A major functional issue with TACIR has been the increased frequency of bowel movements, which averaged two to four bowel movements per day in some studies.42,43 In the present study, patients with TACIR experienced a median of six bowel motions per day within the first three postoperative months compared to a median of two bowel motions per day in the ESER group during the same period. Although the difference in the frequency of bowel motions per day between both study groups was statistically significant (p = 0.013), however, this difference was temporary and tended to disappear after the sixth postoperative month.

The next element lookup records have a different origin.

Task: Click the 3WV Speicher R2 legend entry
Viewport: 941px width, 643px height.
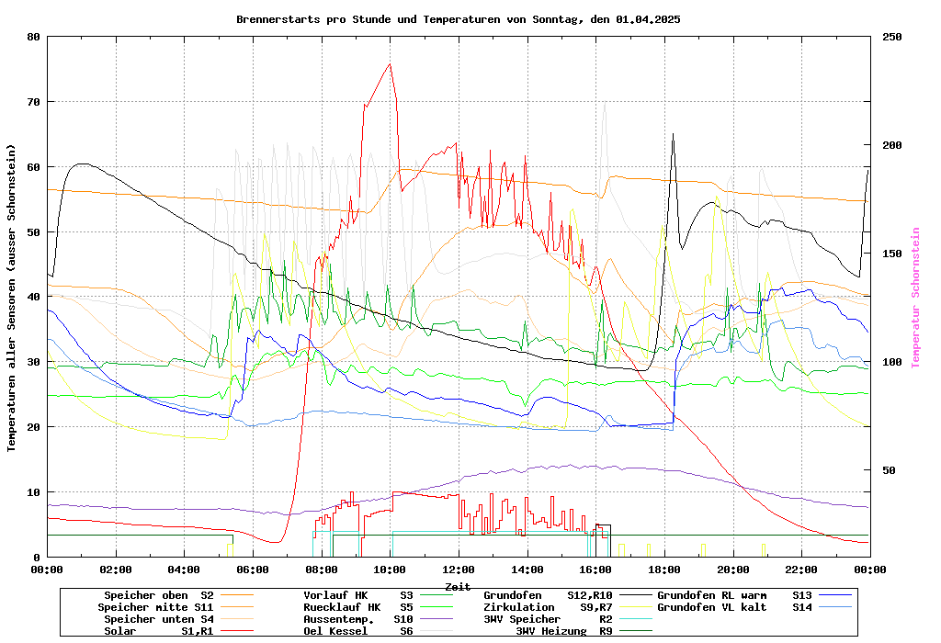Action: pyautogui.click(x=548, y=619)
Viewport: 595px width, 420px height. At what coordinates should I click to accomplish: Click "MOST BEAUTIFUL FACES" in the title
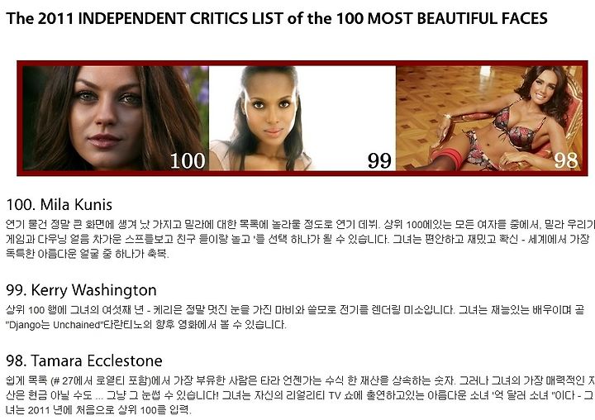tap(458, 18)
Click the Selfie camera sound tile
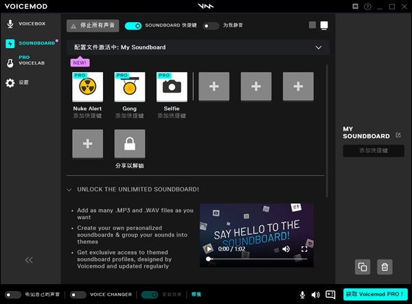 pyautogui.click(x=172, y=87)
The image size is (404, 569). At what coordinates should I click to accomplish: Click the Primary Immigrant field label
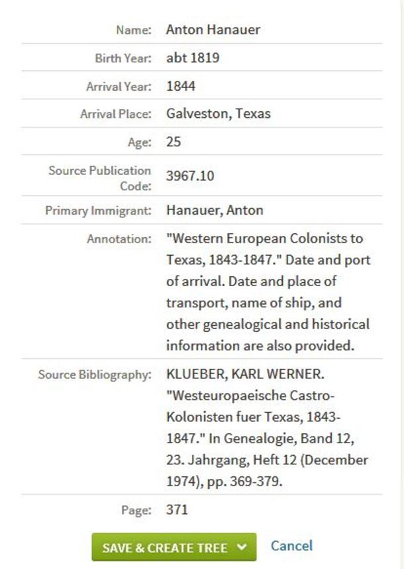[x=98, y=211]
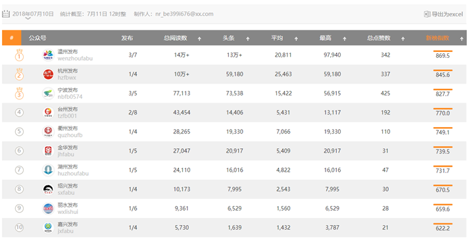
Task: Sort by 平均 column arrow
Action: pyautogui.click(x=296, y=39)
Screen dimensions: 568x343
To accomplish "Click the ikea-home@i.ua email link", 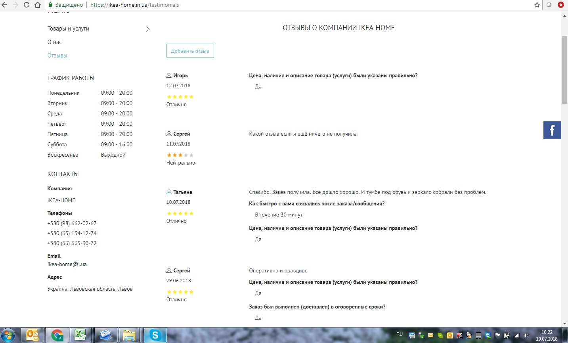I will 67,264.
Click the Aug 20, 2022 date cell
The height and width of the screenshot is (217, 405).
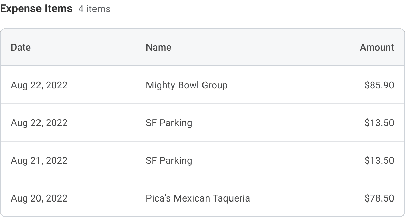pos(39,198)
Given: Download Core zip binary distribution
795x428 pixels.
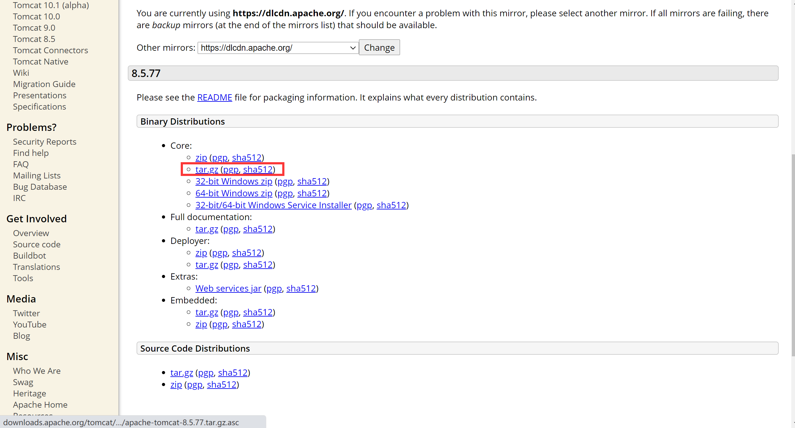Looking at the screenshot, I should [201, 157].
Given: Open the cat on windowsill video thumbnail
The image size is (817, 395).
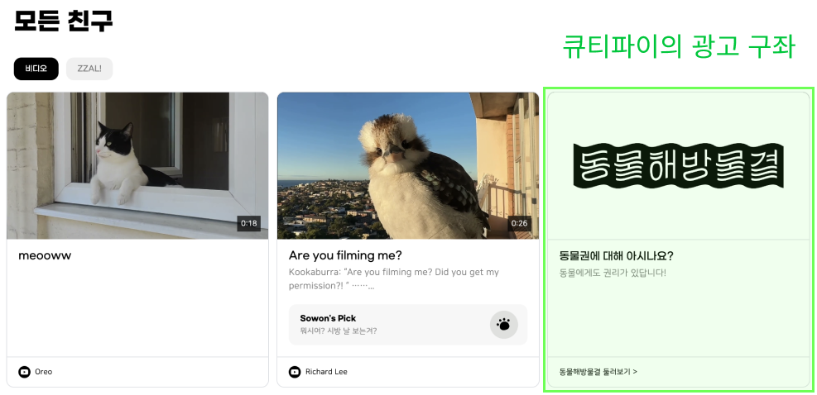Looking at the screenshot, I should (x=137, y=165).
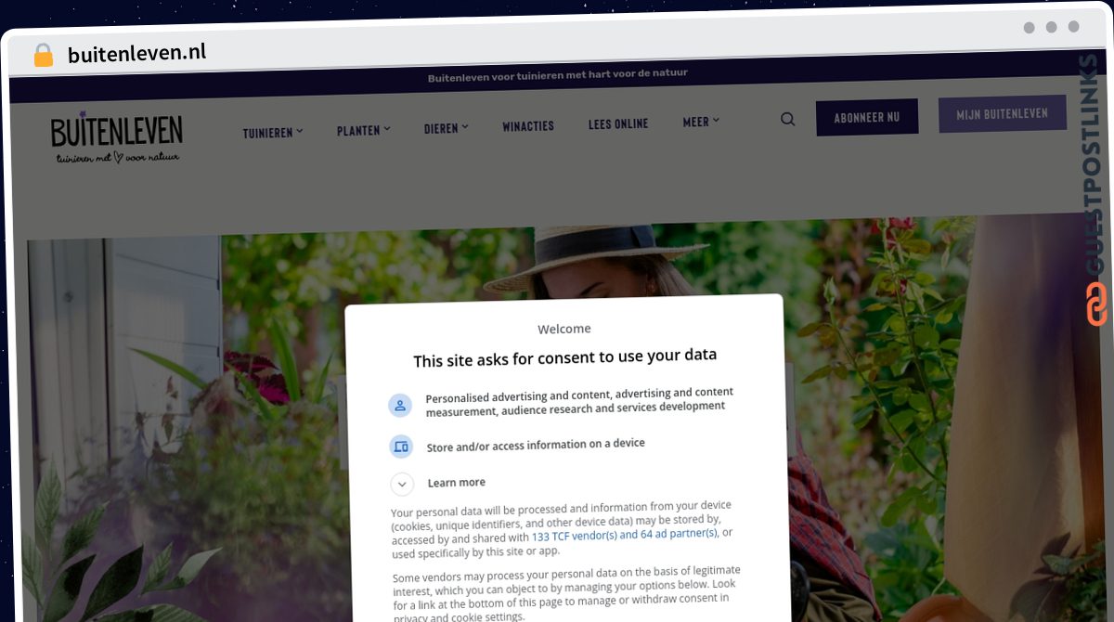Click the Learn more label
The width and height of the screenshot is (1114, 622).
point(457,483)
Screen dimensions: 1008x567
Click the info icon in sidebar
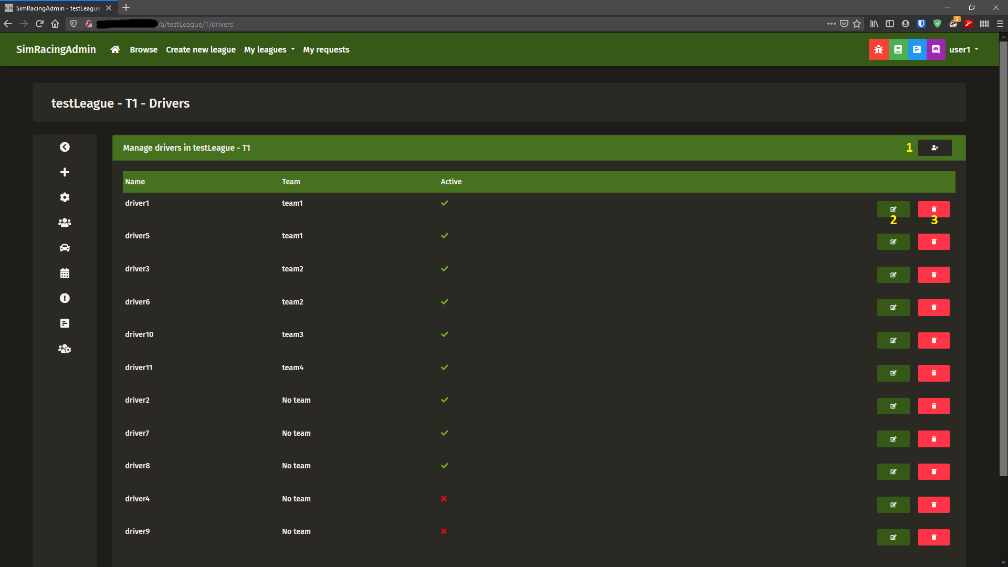point(65,298)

In the ESER group, two patient (6.9 %) developed local recurrence compared to one patient (3.3 %) in the TACIR group. All three patients had stage III cancers and presented in obstruction. This may explain the relatively early local recurrence. Small sample size probably explains why the local recurrence rate in the ESER group is double that in the TACIR group in the present study. Larger numbers of patient are required to confirm whether this difference truly exists.

The present study had shown that patients who present with acute left-sided colonic obstruction may be treated by either technique. Both techniques are feasible, safe, and produce comparable oncological outcomes. Although endoscopic stent placement followed by elective resection was associated with significantly less postoperative complications and bowel motions per day, however, its high price precludes its routine use at least in our country (the cost averages about 7,000 Egyptian pounds).